◆ **SUPPLIED RECORDS**:
◇ ◇ ◇ ◇
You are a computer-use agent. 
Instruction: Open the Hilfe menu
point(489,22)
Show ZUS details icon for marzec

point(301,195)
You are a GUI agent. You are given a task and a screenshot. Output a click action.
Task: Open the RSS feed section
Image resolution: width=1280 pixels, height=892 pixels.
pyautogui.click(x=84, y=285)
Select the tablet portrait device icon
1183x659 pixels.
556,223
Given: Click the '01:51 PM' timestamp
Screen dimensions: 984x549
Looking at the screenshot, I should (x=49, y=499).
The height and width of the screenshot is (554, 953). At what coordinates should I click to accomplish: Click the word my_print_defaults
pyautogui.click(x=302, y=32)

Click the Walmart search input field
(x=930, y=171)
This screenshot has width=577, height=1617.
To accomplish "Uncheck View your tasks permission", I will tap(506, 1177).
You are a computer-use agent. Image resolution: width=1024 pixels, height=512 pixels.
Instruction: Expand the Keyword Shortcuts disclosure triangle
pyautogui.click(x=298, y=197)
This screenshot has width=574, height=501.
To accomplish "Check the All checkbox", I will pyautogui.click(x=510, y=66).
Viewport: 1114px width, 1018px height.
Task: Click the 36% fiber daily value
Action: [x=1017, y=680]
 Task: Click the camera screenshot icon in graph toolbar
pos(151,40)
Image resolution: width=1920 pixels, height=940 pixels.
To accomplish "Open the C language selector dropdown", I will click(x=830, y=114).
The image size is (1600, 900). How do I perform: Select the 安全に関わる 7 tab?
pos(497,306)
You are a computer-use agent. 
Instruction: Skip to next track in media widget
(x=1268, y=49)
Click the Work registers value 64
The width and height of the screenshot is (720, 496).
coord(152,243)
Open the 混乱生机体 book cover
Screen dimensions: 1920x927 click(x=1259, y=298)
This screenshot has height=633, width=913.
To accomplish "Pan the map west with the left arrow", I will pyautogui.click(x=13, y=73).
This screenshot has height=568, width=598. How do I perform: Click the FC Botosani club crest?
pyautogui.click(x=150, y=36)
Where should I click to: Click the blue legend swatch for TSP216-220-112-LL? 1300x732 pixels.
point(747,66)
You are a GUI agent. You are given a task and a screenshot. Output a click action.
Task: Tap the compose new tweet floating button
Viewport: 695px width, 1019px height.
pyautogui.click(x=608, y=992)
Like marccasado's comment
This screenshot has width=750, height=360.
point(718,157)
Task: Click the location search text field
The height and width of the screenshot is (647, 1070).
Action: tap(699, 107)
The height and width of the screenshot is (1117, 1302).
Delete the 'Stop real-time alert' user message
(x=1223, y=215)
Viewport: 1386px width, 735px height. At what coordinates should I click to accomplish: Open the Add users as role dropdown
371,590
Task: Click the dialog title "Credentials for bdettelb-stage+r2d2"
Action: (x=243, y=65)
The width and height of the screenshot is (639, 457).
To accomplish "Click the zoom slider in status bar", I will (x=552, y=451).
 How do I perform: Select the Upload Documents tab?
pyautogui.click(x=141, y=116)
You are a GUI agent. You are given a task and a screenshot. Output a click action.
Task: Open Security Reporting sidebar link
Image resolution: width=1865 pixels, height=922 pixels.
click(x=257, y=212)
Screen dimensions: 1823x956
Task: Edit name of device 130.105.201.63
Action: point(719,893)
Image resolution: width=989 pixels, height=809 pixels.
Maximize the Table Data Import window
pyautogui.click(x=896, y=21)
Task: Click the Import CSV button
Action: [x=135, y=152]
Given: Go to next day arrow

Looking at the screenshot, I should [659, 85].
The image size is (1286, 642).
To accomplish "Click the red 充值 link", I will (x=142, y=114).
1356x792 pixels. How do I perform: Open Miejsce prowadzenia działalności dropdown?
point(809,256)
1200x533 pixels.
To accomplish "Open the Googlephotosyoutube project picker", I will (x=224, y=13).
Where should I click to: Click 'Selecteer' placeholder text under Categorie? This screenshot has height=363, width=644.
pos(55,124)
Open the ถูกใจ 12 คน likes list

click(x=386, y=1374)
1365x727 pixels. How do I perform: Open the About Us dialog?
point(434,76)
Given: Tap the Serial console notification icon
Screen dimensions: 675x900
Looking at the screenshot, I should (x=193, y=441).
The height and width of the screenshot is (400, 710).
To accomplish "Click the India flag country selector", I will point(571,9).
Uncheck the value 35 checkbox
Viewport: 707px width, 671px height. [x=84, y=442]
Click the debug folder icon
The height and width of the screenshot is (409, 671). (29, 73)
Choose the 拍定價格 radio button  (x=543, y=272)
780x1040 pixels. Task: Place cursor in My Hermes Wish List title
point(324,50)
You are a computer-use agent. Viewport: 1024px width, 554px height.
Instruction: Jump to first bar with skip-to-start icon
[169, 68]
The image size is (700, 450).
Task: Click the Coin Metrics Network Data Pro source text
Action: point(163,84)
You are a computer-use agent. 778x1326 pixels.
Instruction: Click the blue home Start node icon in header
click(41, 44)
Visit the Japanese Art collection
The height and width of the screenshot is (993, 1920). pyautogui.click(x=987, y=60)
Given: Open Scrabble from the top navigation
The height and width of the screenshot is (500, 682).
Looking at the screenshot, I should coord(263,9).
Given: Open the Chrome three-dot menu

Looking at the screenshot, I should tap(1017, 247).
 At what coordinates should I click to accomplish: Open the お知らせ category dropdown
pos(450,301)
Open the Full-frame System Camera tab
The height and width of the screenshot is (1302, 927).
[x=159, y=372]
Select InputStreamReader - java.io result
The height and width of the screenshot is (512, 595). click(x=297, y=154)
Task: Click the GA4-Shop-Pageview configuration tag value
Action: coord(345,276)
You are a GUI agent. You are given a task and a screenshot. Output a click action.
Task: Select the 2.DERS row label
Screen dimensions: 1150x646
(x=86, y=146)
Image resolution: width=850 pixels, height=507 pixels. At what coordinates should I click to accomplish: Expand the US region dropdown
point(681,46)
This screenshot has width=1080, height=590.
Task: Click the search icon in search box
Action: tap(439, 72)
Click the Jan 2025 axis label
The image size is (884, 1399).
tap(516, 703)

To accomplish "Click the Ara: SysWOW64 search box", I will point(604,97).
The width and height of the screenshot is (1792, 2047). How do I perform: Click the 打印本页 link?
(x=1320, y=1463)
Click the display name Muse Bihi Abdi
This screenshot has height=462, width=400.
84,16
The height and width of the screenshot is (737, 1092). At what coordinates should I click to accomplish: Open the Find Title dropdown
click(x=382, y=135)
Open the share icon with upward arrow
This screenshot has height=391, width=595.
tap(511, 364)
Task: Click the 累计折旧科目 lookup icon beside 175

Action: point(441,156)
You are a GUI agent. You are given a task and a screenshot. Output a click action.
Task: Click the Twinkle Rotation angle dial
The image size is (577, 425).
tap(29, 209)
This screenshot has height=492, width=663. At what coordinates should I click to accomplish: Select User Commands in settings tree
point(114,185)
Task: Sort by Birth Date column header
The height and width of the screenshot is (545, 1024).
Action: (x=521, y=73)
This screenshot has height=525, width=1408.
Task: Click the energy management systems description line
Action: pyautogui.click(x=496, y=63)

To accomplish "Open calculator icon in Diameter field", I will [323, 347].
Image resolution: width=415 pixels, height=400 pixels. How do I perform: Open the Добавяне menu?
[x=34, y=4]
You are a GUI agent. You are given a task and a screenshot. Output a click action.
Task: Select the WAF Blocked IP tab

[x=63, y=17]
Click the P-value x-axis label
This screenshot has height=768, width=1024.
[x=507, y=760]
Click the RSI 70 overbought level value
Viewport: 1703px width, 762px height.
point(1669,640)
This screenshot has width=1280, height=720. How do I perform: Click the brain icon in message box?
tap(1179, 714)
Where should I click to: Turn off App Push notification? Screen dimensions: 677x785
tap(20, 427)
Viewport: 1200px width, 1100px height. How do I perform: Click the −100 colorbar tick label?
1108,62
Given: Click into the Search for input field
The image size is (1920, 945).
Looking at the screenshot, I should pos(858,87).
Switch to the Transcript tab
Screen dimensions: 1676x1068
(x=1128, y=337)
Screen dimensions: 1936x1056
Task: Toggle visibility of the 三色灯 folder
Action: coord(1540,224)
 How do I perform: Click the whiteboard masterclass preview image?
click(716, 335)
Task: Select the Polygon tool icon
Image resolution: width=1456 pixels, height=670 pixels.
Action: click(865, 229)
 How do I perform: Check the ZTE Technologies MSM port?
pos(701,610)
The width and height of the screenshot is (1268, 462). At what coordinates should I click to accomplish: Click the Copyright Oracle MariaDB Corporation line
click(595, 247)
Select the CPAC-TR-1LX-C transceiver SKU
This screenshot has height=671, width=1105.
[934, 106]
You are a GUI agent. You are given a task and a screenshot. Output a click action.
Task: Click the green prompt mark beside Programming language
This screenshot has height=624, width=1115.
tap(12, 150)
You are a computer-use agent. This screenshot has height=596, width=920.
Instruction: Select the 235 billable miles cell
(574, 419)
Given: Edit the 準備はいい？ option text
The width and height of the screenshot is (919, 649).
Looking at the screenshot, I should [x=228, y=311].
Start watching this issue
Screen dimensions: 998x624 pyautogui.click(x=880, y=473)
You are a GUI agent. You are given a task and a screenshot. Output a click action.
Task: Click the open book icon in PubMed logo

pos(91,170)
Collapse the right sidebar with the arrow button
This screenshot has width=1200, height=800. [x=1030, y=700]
◇ ◇ ◇ ◇
◆ **WHAT THE EXERCISE ASKS**: Please show every line above that includes the word "computer".

◆ **ANSWER FOR THE TASK**:
You are a computer-use agent. 
You are a computer-use agent. Image resolution: width=1024 pixels, height=512 pixels.
You are a computer-use agent. 
You are a computer-use agent. Viewport: 1024px width, 554px height.
You are a computer-use agent. 778x1326 pixels.
You are a computer-use agent. This screenshot has height=596, width=920.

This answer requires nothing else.